DATA LISTING START

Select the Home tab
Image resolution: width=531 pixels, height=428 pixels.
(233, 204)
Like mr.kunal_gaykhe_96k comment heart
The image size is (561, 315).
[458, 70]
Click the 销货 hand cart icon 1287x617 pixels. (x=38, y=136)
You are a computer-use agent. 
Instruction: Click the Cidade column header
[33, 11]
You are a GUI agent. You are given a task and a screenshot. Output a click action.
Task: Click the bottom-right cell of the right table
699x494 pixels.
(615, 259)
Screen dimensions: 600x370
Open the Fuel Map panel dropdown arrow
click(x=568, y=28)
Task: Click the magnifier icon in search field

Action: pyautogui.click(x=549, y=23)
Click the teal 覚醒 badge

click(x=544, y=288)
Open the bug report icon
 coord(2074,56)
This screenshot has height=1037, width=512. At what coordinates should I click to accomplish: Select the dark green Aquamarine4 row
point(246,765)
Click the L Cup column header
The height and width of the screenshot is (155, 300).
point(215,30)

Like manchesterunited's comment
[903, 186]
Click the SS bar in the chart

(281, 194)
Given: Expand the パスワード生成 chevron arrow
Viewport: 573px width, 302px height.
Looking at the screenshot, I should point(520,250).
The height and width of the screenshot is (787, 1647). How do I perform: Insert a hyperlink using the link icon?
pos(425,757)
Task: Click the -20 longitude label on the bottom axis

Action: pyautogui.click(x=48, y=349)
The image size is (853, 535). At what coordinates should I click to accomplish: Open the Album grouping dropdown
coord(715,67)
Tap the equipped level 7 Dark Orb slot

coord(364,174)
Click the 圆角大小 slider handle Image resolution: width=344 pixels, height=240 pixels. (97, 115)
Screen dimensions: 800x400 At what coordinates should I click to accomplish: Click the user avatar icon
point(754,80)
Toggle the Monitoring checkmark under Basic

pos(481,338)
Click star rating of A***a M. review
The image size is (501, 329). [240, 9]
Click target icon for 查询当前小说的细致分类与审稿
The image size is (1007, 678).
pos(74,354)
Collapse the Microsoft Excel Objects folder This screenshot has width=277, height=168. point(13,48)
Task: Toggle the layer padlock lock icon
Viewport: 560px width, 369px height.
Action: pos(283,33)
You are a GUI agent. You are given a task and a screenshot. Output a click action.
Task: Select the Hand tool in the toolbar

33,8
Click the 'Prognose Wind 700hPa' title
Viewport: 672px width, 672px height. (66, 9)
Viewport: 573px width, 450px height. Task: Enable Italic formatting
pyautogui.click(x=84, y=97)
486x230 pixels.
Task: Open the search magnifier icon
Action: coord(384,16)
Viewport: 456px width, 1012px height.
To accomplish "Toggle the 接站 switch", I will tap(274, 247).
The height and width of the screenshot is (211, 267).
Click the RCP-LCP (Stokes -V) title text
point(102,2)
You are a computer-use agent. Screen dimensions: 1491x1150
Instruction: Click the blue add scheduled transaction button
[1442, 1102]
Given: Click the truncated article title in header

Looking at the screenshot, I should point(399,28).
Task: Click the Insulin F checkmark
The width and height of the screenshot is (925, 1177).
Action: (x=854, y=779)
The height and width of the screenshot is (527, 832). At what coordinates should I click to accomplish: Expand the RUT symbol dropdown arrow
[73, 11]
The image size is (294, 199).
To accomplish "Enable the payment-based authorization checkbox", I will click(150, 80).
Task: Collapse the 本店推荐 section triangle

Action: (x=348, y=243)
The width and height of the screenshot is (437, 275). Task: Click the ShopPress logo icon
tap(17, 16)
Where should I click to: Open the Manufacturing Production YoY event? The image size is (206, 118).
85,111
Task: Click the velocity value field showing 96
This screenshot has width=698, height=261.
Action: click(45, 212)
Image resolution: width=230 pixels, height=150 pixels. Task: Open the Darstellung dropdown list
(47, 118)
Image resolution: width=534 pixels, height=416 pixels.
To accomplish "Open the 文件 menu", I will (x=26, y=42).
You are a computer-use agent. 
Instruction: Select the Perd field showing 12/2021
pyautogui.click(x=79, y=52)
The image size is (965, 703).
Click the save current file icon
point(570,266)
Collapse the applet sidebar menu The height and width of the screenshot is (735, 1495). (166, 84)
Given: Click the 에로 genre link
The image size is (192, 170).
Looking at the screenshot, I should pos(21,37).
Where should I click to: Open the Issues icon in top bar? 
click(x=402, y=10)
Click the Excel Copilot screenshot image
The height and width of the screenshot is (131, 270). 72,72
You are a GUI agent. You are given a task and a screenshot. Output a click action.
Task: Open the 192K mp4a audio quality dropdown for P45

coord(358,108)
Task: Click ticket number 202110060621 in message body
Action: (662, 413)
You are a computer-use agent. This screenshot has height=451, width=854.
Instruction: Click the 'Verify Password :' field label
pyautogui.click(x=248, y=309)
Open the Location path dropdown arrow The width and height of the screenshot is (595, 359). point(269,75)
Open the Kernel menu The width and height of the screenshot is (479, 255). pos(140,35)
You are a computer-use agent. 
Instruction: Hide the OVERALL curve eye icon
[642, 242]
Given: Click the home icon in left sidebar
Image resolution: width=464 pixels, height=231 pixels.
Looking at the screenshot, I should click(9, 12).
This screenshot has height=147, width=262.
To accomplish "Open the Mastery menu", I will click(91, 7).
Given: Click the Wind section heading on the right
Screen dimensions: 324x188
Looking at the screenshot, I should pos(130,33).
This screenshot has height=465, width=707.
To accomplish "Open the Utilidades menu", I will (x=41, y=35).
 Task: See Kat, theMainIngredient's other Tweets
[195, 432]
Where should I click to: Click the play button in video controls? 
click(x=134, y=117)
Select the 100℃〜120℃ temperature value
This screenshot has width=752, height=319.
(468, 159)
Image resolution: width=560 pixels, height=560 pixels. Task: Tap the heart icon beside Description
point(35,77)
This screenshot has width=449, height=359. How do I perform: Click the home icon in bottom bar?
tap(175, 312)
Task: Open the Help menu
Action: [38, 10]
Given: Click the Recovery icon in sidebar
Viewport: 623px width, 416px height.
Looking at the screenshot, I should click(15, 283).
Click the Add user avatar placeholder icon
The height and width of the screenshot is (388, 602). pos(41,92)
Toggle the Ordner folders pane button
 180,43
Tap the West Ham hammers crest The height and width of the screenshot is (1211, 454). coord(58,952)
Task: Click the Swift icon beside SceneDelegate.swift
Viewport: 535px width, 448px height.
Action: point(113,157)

DATA LISTING END

= ABOUT THIS EXERCISE =
An exact copy of every record is needed; write it out in full.

= RESPONSE AREA =
Select the Home tab
Image resolution: width=531 pixels, height=428 pixels.
(233, 204)
Like mr.kunal_gaykhe_96k comment heart
The image size is (561, 315).
[458, 70]
Click the 销货 hand cart icon 1287x617 pixels. (x=38, y=136)
You are a computer-use agent. 
Instruction: Click the Cidade column header
[33, 11]
You are a GUI agent. You are given a task and a screenshot. Output a click action.
Task: Click the bottom-right cell of the right table
699x494 pixels.
(615, 259)
Screen dimensions: 600x370
Open the Fuel Map panel dropdown arrow
click(x=568, y=28)
Task: Click the magnifier icon in search field

Action: pyautogui.click(x=549, y=23)
Click the teal 覚醒 badge

click(x=544, y=288)
Open the bug report icon
 coord(2074,56)
This screenshot has height=1037, width=512. At what coordinates should I click to accomplish: Select the dark green Aquamarine4 row
point(246,765)
Click the L Cup column header
The height and width of the screenshot is (155, 300).
point(215,30)

Like manchesterunited's comment
[903, 186]
Click the SS bar in the chart

(281, 194)
Given: Expand the パスワード生成 chevron arrow
Viewport: 573px width, 302px height.
Looking at the screenshot, I should point(520,250).
The height and width of the screenshot is (787, 1647). How do I perform: Insert a hyperlink using the link icon?
pos(425,757)
Task: Click the -20 longitude label on the bottom axis

Action: pyautogui.click(x=48, y=349)
The image size is (853, 535). At what coordinates should I click to accomplish: Open the Album grouping dropdown
coord(715,67)
Tap the equipped level 7 Dark Orb slot

coord(364,174)
Click the 圆角大小 slider handle Image resolution: width=344 pixels, height=240 pixels. (97, 115)
Screen dimensions: 800x400 At what coordinates should I click to accomplish: Click the user avatar icon
point(754,80)
Toggle the Monitoring checkmark under Basic

pos(481,338)
Click star rating of A***a M. review
The image size is (501, 329). [240, 9]
Click target icon for 查询当前小说的细致分类与审稿
The image size is (1007, 678).
pos(74,354)
Collapse the Microsoft Excel Objects folder This screenshot has width=277, height=168. point(13,48)
Task: Toggle the layer padlock lock icon
Viewport: 560px width, 369px height.
Action: pos(283,33)
You are a GUI agent. You are given a task and a screenshot. Output a click action.
Task: Select the Hand tool in the toolbar

33,8
Click the 'Prognose Wind 700hPa' title
Viewport: 672px width, 672px height. (66, 9)
Viewport: 573px width, 450px height. Task: Enable Italic formatting
pyautogui.click(x=84, y=97)
486x230 pixels.
Task: Open the search magnifier icon
Action: coord(384,16)
Viewport: 456px width, 1012px height.
To accomplish "Toggle the 接站 switch", I will tap(274, 247).
The height and width of the screenshot is (211, 267).
Click the RCP-LCP (Stokes -V) title text
point(102,2)
You are a computer-use agent. Screen dimensions: 1491x1150
Instruction: Click the blue add scheduled transaction button
[1442, 1102]
Given: Click the truncated article title in header

Looking at the screenshot, I should point(399,28).
Task: Click the Insulin F checkmark
The width and height of the screenshot is (925, 1177).
Action: (x=854, y=779)
The height and width of the screenshot is (527, 832). At what coordinates should I click to accomplish: Expand the RUT symbol dropdown arrow
[73, 11]
The image size is (294, 199).
To accomplish "Enable the payment-based authorization checkbox", I will click(150, 80).
Task: Collapse the 本店推荐 section triangle

Action: (x=348, y=243)
The width and height of the screenshot is (437, 275). Task: Click the ShopPress logo icon
tap(17, 16)
Where should I click to: Open the Manufacturing Production YoY event? The image size is (206, 118).
85,111
Task: Click the velocity value field showing 96
This screenshot has width=698, height=261.
Action: click(45, 212)
Image resolution: width=230 pixels, height=150 pixels. Task: Open the Darstellung dropdown list
(47, 118)
Image resolution: width=534 pixels, height=416 pixels.
To accomplish "Open the 文件 menu", I will (x=26, y=42).
You are a computer-use agent. 
Instruction: Select the Perd field showing 12/2021
pyautogui.click(x=79, y=52)
The image size is (965, 703).
Click the save current file icon
point(570,266)
Collapse the applet sidebar menu The height and width of the screenshot is (735, 1495). (166, 84)
Given: Click the 에로 genre link
The image size is (192, 170).
Looking at the screenshot, I should pos(21,37).
Where should I click to: Open the Issues icon in top bar? 
click(x=402, y=10)
Click the Excel Copilot screenshot image
The height and width of the screenshot is (131, 270). 72,72
You are a GUI agent. You are given a task and a screenshot. Output a click action.
Task: Open the 192K mp4a audio quality dropdown for P45

coord(358,108)
Task: Click ticket number 202110060621 in message body
Action: (662, 413)
You are a computer-use agent. This screenshot has height=451, width=854.
Instruction: Click the 'Verify Password :' field label
pyautogui.click(x=248, y=309)
Open the Location path dropdown arrow The width and height of the screenshot is (595, 359). point(269,75)
Open the Kernel menu The width and height of the screenshot is (479, 255). pos(140,35)
You are a computer-use agent. 
Instruction: Hide the OVERALL curve eye icon
[642, 242]
Given: Click the home icon in left sidebar
Image resolution: width=464 pixels, height=231 pixels.
Looking at the screenshot, I should click(9, 12).
This screenshot has height=147, width=262.
To accomplish "Open the Mastery menu", I will click(91, 7).
Given: Click the Wind section heading on the right
Screen dimensions: 324x188
Looking at the screenshot, I should pos(130,33).
This screenshot has height=465, width=707.
To accomplish "Open the Utilidades menu", I will (x=41, y=35).
 Task: See Kat, theMainIngredient's other Tweets
[195, 432]
Where should I click to: Click the play button in video controls? 
click(x=134, y=117)
Select the 100℃〜120℃ temperature value
This screenshot has width=752, height=319.
(468, 159)
Image resolution: width=560 pixels, height=560 pixels. Task: Tap the heart icon beside Description
point(35,77)
This screenshot has width=449, height=359. How do I perform: Click the home icon in bottom bar?
tap(175, 312)
Task: Open the Help menu
Action: [38, 10]
Given: Click the Recovery icon in sidebar
Viewport: 623px width, 416px height.
Looking at the screenshot, I should click(15, 283).
Click the Add user avatar placeholder icon
The height and width of the screenshot is (388, 602). pos(41,92)
Toggle the Ordner folders pane button
 180,43
Tap the West Ham hammers crest The height and width of the screenshot is (1211, 454). coord(58,952)
Task: Click the Swift icon beside SceneDelegate.swift
Viewport: 535px width, 448px height.
Action: point(113,157)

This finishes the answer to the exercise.